[Stored records]
========================

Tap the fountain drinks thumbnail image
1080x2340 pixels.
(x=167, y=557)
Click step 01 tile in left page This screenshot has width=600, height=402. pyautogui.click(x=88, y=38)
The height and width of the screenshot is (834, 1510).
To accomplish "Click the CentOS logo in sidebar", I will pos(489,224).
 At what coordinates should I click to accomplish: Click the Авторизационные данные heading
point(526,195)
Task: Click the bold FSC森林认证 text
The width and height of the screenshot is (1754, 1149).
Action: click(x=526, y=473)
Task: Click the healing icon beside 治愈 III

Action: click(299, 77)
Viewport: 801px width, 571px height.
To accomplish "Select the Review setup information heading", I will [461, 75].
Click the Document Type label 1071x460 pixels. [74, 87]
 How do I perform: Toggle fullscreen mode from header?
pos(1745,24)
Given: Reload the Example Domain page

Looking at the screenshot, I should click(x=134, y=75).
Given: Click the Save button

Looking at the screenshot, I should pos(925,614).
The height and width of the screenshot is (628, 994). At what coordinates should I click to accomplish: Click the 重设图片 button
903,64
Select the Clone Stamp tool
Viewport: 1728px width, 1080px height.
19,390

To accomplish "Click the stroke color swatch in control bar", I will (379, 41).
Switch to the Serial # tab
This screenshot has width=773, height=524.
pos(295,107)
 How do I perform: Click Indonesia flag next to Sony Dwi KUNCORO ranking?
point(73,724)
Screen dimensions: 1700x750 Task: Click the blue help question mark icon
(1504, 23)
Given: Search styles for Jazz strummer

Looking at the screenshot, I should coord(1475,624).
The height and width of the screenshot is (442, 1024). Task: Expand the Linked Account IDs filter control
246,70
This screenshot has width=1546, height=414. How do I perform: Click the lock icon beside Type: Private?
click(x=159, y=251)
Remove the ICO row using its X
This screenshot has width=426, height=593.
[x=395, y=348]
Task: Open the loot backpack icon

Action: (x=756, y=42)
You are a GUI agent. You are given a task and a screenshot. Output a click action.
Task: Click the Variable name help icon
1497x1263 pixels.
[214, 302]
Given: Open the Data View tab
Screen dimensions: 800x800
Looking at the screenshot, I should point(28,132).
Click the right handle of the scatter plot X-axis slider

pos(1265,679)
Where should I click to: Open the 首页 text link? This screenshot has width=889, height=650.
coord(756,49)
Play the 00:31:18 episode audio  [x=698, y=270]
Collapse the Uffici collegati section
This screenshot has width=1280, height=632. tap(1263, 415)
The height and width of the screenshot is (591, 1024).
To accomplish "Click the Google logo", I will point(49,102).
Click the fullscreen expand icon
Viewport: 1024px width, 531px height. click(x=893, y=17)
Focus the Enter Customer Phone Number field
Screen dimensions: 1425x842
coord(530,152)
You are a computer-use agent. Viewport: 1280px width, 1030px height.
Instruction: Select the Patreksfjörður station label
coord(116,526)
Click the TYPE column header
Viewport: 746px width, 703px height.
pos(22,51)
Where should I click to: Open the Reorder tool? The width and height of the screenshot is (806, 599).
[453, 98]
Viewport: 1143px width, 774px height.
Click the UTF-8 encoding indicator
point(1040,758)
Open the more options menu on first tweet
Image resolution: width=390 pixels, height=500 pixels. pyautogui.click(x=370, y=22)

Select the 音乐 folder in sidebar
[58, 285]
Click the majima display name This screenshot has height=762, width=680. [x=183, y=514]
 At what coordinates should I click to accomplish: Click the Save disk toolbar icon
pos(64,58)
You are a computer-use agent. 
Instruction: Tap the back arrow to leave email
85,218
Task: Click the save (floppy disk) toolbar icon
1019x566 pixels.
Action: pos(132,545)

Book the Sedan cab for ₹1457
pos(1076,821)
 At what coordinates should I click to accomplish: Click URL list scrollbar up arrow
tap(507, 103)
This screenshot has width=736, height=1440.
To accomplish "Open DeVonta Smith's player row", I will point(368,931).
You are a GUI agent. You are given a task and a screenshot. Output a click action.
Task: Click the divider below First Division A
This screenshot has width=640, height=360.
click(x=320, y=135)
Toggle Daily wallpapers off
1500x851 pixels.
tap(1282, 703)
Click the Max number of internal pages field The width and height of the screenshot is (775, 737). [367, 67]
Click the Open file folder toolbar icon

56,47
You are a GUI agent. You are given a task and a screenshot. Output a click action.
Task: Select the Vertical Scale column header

========================

## WHAT TO WORK ON
Starting at the line above that contains "Click the majima", repeat each line exactly up to and including the line that contains "Task: Click the divider", and stop there.

## ANSWER FOR THIS EXERCISE
Click the majima display name This screenshot has height=762, width=680. [x=183, y=514]
 At what coordinates should I click to accomplish: Click the Save disk toolbar icon
pos(64,58)
You are a computer-use agent. 
Instruction: Tap the back arrow to leave email
85,218
Task: Click the save (floppy disk) toolbar icon
1019x566 pixels.
Action: pos(132,545)

Book the Sedan cab for ₹1457
pos(1076,821)
 At what coordinates should I click to accomplish: Click URL list scrollbar up arrow
tap(507, 103)
This screenshot has width=736, height=1440.
To accomplish "Open DeVonta Smith's player row", I will point(368,931).
You are a GUI agent. You are given a task and a screenshot. Output a click action.
Task: Click the divider below First Division A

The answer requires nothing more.